*Uraian tugas*.
Menurut kutipan sumber, di mana Titiek Soeharto menyatakan kesiapannya untuk berjuang?

*Kutipan sumber*.

Tapi, seperti ditulis oleh wartawan dalam kutipan langsung di berita
tersebut, Titiek Soeharto benar-benar telah mengucapkan kata itu.
Berjuang. Saya mengulanginya lagi dan lagi, seperti membaca doa, seperti
merapal mantra keramat yang suci dan sakral. Berjuang. Berjuang.
Berjuang. Jika seorang Titiek Soeharto saja sampai melontarkan
kesiapannya untuk "berjuang" --apalagi ditambah "di jalanan"-- maka
situasi memang benar-benar sudah sangat gawat.

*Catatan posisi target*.
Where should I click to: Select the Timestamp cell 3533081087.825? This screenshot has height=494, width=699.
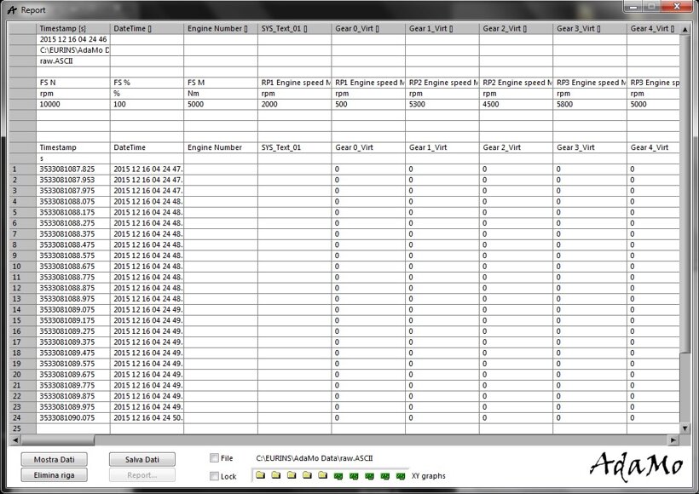[x=73, y=169]
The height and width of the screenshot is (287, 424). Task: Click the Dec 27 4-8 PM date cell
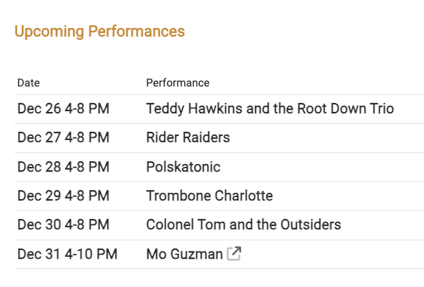click(63, 137)
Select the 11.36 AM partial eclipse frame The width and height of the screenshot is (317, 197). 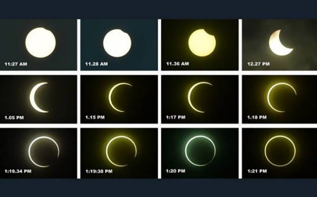point(200,45)
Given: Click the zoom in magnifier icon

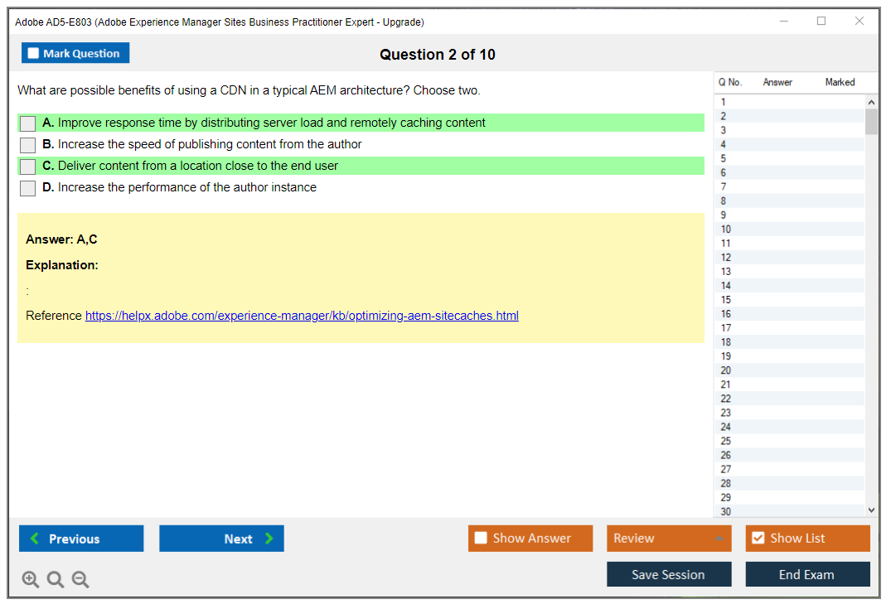Looking at the screenshot, I should (31, 580).
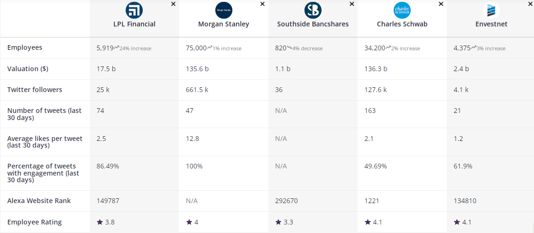This screenshot has height=233, width=534.
Task: Click Charles Schwab's 127.6 k Twitter followers value
Action: (x=376, y=90)
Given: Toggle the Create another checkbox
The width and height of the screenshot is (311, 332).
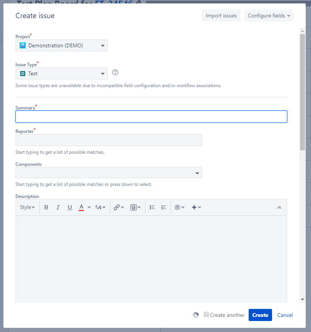Looking at the screenshot, I should click(x=206, y=314).
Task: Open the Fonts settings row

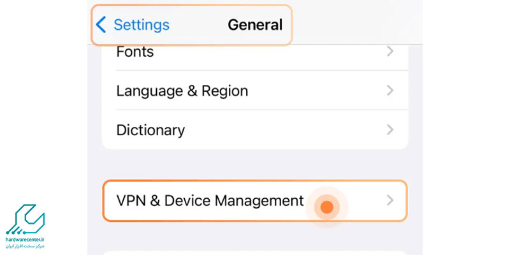Action: point(134,52)
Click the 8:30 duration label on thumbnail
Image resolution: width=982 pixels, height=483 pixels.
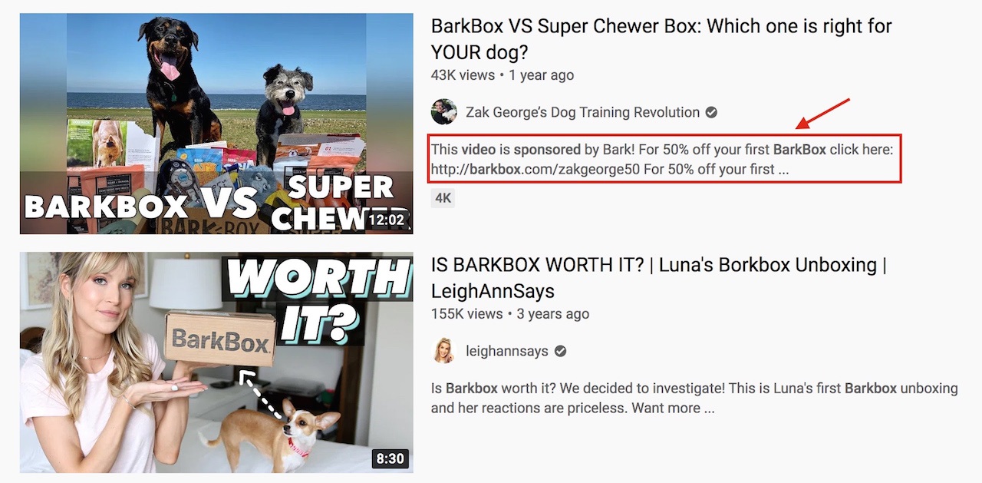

*Jawaban berikut*.
Di jalanan.